» Input records:
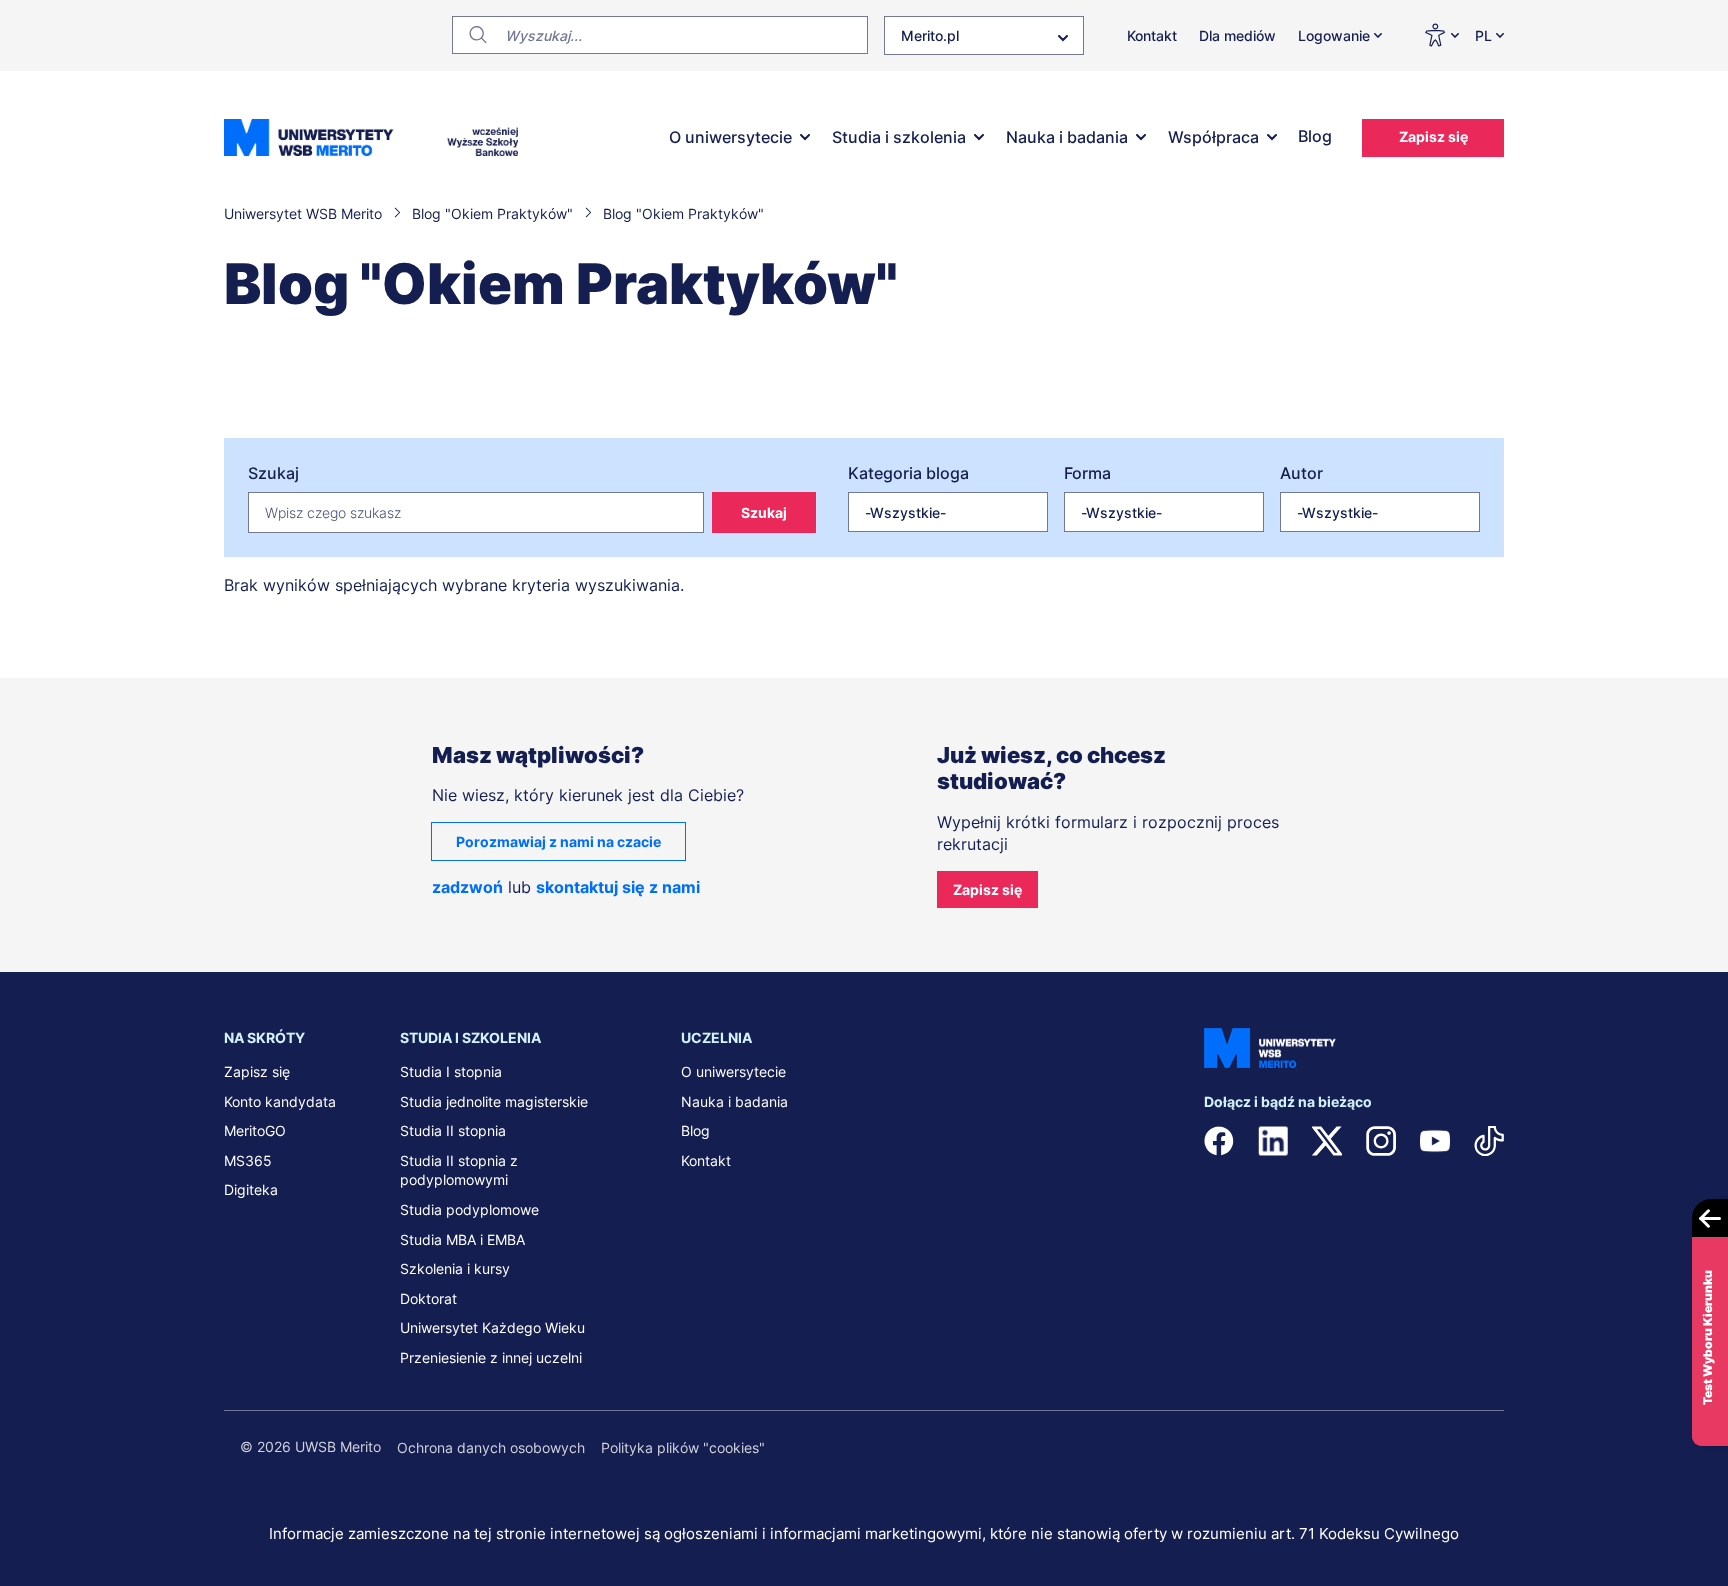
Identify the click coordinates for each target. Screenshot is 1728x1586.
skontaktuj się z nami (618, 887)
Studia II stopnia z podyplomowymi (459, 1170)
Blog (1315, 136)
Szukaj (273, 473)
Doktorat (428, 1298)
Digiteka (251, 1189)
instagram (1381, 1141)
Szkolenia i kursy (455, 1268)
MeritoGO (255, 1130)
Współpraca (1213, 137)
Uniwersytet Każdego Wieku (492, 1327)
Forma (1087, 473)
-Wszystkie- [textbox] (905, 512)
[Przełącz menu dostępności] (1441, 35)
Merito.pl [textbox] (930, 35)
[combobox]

» What the task requires: Write out every line in the data that holds the string "textbox".

» Answer space:
-Wszystkie- [textbox] (905, 512)
Merito.pl [textbox] (930, 35)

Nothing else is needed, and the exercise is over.